* TASK GOAL
Rewrite the lines from the one containing "Task: Focus the" through the one containing "The height and", swapping "field" for "box" and keeping everything else the same.

* RECORDS PROVIDED
====

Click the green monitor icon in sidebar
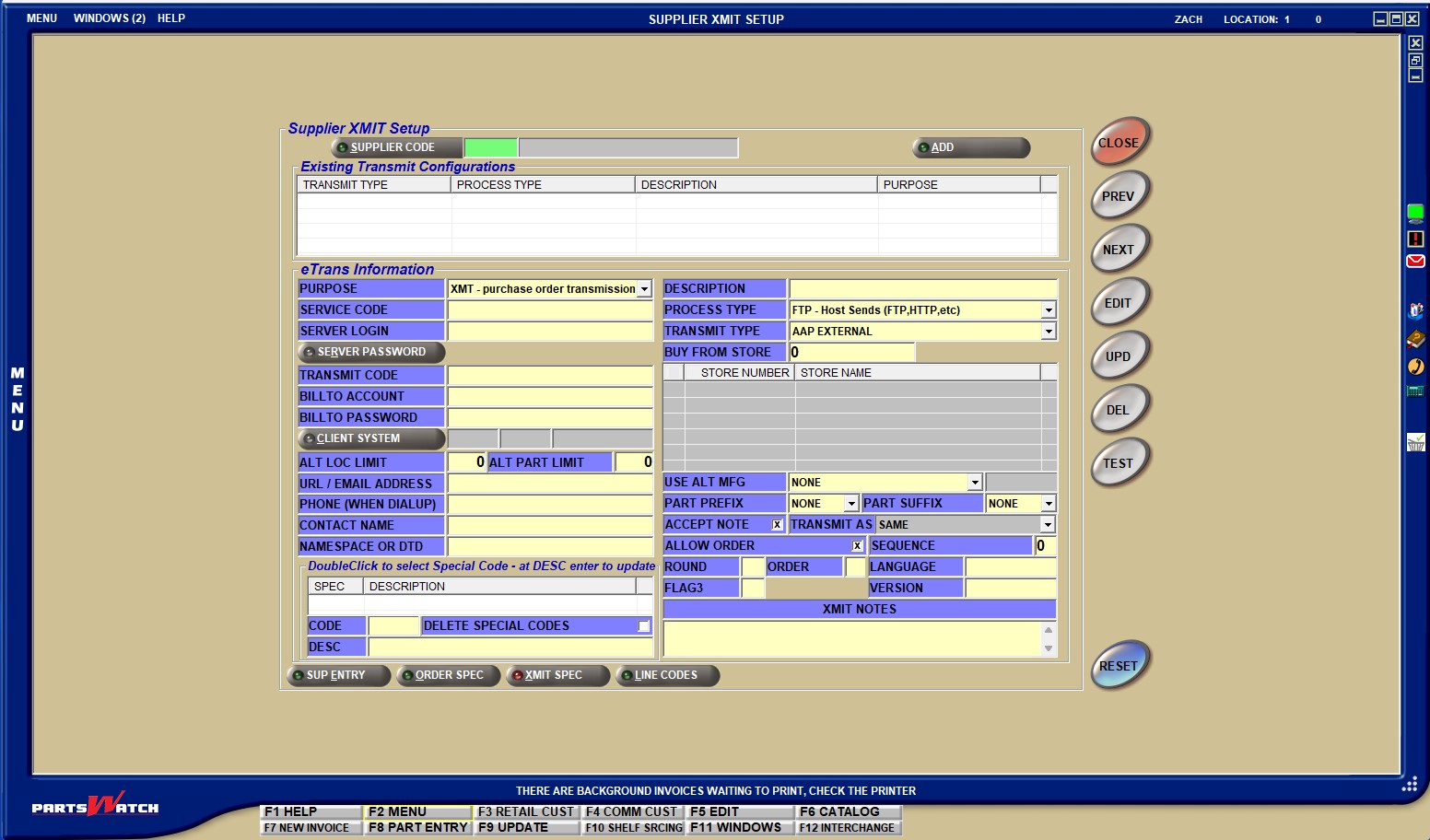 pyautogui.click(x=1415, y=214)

====

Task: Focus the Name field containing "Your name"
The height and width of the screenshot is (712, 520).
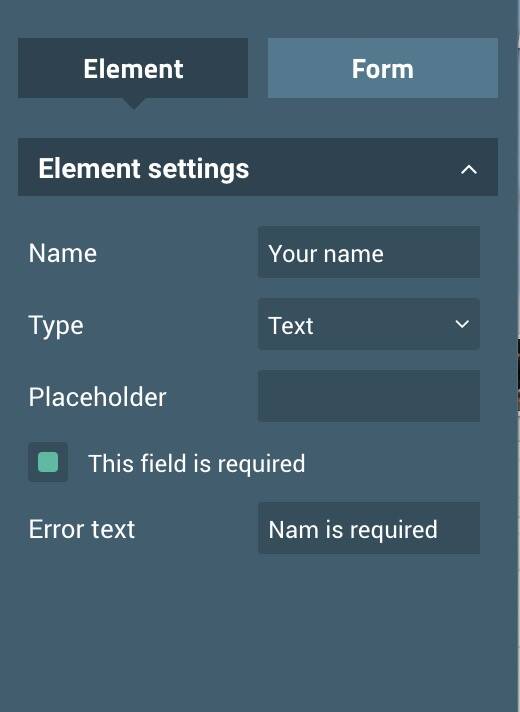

====

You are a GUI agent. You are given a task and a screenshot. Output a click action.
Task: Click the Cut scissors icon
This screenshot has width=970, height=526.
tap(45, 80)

====

* TASK ANSWER
Task: Focus the Name box containing "Your name"
The height and width of the screenshot is (712, 520).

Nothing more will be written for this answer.